* [Record excerpts]:
□ □ □

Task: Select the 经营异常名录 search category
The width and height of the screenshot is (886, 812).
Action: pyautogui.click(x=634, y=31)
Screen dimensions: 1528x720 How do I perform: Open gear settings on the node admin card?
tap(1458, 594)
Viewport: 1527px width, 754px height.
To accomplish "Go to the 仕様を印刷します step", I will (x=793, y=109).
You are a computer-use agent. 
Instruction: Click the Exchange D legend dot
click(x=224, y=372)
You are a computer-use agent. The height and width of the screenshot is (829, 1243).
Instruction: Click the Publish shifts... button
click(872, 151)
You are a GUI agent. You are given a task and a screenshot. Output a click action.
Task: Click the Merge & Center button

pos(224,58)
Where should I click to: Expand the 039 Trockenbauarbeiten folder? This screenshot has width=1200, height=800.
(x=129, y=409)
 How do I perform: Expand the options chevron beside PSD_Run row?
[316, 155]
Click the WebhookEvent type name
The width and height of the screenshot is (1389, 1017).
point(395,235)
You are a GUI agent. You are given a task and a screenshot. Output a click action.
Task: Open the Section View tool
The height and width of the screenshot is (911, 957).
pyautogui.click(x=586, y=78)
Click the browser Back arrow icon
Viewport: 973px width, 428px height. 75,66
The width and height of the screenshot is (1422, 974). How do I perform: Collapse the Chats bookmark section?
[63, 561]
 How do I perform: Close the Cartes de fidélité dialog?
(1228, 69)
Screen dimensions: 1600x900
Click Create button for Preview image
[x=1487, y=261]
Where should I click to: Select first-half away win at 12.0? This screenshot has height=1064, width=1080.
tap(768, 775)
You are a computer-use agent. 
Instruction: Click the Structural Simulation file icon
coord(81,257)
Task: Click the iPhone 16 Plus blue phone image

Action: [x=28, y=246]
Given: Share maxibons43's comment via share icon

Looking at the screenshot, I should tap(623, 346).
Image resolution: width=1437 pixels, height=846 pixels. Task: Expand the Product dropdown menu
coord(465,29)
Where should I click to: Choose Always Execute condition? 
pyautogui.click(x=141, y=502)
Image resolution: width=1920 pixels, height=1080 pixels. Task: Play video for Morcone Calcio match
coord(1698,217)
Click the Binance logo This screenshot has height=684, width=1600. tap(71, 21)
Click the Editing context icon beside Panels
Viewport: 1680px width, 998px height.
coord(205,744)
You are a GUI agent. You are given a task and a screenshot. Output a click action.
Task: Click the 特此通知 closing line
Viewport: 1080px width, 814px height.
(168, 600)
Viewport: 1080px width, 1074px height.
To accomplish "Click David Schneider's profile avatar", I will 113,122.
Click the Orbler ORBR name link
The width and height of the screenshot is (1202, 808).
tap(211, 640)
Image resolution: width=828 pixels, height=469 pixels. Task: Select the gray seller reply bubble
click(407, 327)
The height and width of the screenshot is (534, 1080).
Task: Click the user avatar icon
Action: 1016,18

□ □ □

* [What is needed]:
Lines before the one containing "Viewport: 1080px width, 814px height." stay out; reproduce that line and all the lines after it, through the end of the listing, exactly.

* [Response to this exercise]:
Viewport: 1080px width, 814px height.
(168, 600)
Viewport: 1080px width, 1074px height.
To accomplish "Click David Schneider's profile avatar", I will 113,122.
Click the Orbler ORBR name link
The width and height of the screenshot is (1202, 808).
tap(211, 640)
Image resolution: width=828 pixels, height=469 pixels. Task: Select the gray seller reply bubble
click(407, 327)
The height and width of the screenshot is (534, 1080).
Task: Click the user avatar icon
Action: 1016,18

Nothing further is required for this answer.